Now, advocates for worker rights are hopeful as President Biden has named a new leader for the agency, Doug Parker, the former head of California’s state-level OSHA.
Cal/OSHA is known for having stronger standards than OSHA. And for food workers, Parker’s track record in California not only provides insights into how he might run OSHA, but it means he’ll bring with him the experience of managing worker protections in the country’s largest agricultural state.
OSHA’s structure as a federal agency is unique. States have the option of running their own agency, and OSHA only has jurisdiction over those states that opt not to do so. Currently, 21 states (plus four that only cover state employees), including California, run their own agencies. Their standards must meet minimum federal standards, but they can extend further.
Cal/OSHA’s approach to protecting workers in the food industry during the pandemic has differed from the federal agency’s in at least two ways. First, it issued an Emergency Temporary Standard for COVID-19 workplace protections. Second, the agency has proposed $1.4 million in fines to be paid by farms, meatpackers, supermarket chains, and food service operations. In comparison, OSHA has issued penalties of just over $145,000 to food and agriculture companies across all the 29 states for which it’s responsible.

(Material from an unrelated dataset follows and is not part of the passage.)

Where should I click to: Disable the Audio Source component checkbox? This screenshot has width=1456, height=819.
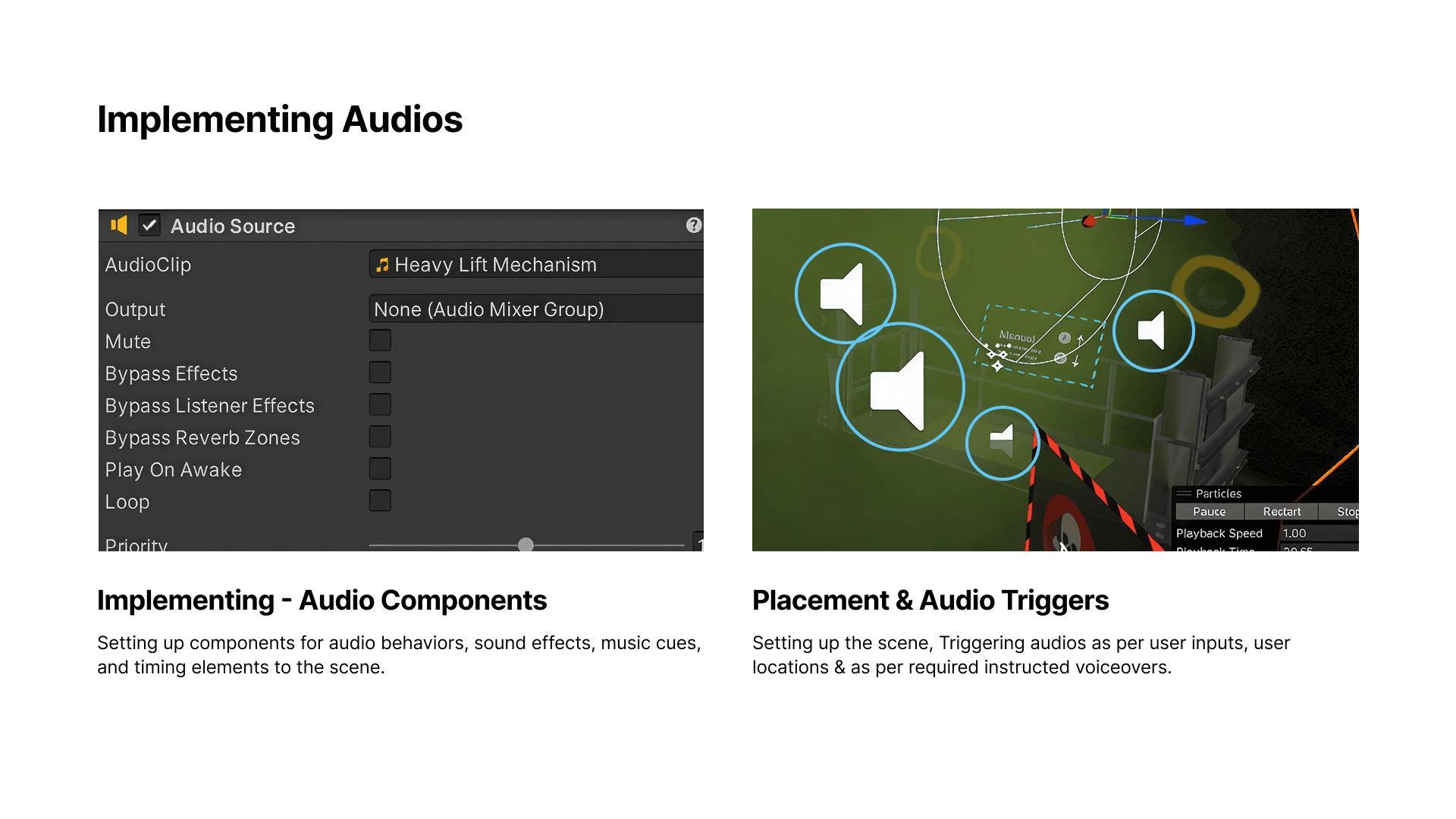pos(149,225)
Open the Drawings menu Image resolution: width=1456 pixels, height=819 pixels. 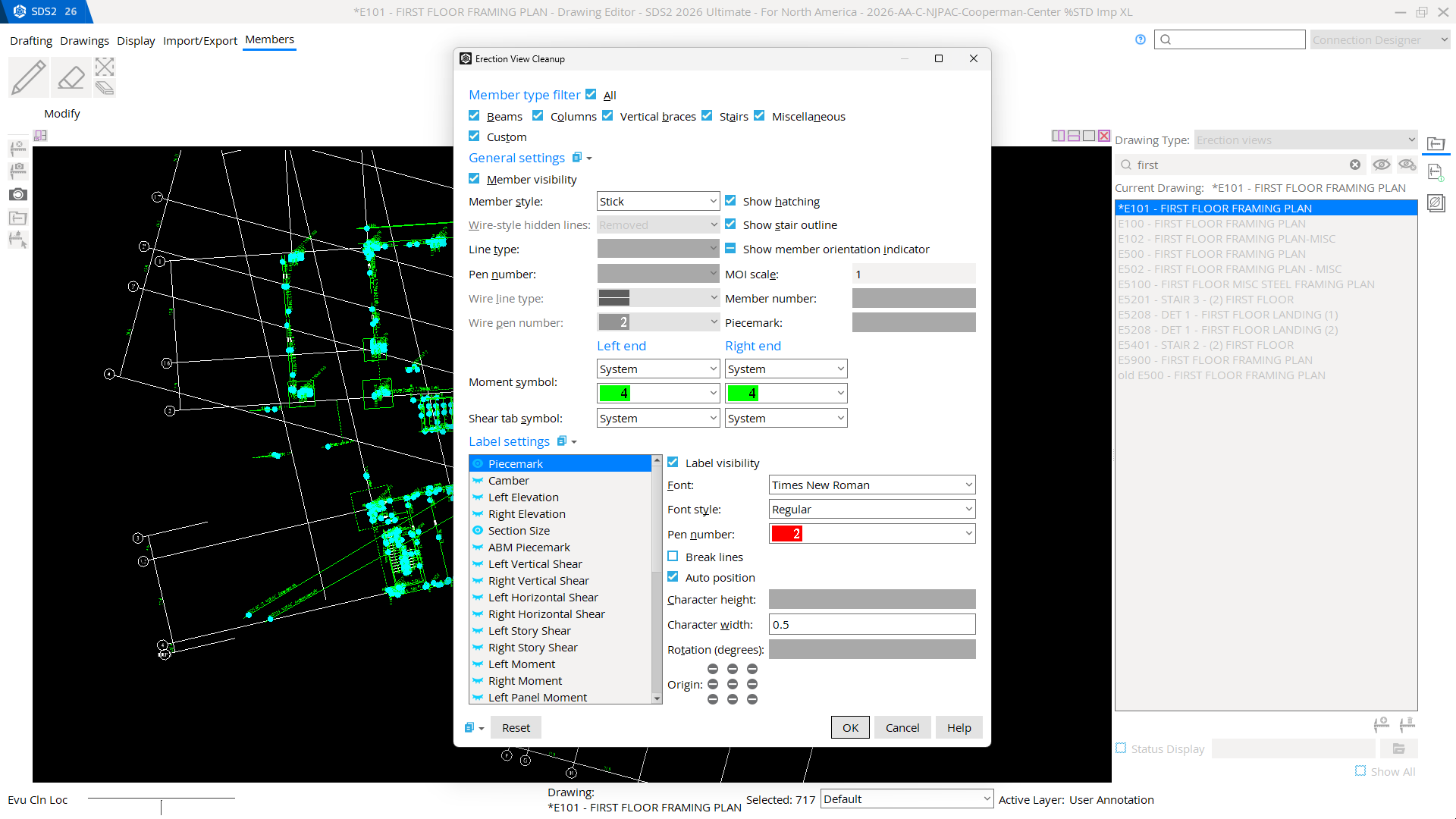click(84, 40)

However, enormous challenges await. “Trump really hollowed out the agency in a way that the Bush administration did not do,” said Debbie Berkowitz, the worker health and safety program director at the National Employment Law Project (NELP), who served as OSHA’s chief of staff during the Obama administration. Under Trump, OSHA had the smallest number of inspectors in its history, completed far fewer inspections, and left nearly half of its leadership positions vacant, including the position Parker will fill, which has been open since January 2017. Now, re-energizing the agency will depend on new leadership as well as on appropriations from Congress.
“Workers really deserve to have their rights enforced, but it’s a huge lift,” said Berkowitz.
Standards and Enforcement in California
Parker served in a different agency within the Department of Labor under President Obama, which Berkowitz says gives him familiarity with the large department’s processes. He then led Worksafe for more than three years, guiding the California nonprofit in its campaigns for stronger worker protections related to wildfire smoke, toxic chemicals, and workplace safety. (Civil Eats requested interviews with Parker through Cal/OSHA and the DOL, but the agencies did not respond.)
Worksafe was one of several organizations that pushed Cal/OSHA to implement emergency rules in March 2019 to protect state workers from wildfire smoke. Those rules required farms to provide masks to farmworkers, for example, when air quality reached unhealthy levels. Parker’s tenure as chief of Cal/OSHA began in September 2019, and under his leadership, the agency extended those emergency rules.
Just six months later, COVID-19 struck. California’s food workers were hit hard by the pandemic, and the agency responded to that reality with a combination of enforcement and rulemaking.
Before the state set emergency rules, Cal/OSHA was more vigorously investigating and fining businesses that were failing to follow COVID-19 protection guidance than the federal agency. Since the beginning of the pandemic, Cal/OSHA has proposed a total of over $4.6 million in fines across all industries, compared to $4 million in initial penalties at the federal level.
In California, the proportion of those fines that were levied against employers in the food and agriculture industry was also significantly higher. That’s at least partially due to California’s outsize food industry, but not entirely. Cal/OSHA, for example, fined grocery stores a total of $181,000, including Ralph’s locations that had severe COVID-19 outbreaks with worker deaths. Outbreaks also occurred at grocery stores in states covered by OSHA, but the federal agency issued no citations against retail food stores.
Similarly, OSHA covers many states that had serious COVID-19 outbreaks at meatpacking plants, including Arkansas, Kansas, Illinois, and South Dakota, but its fines against food processors (including meatpackers) added up to about one-sixth of the total issued by Cal/OSHA.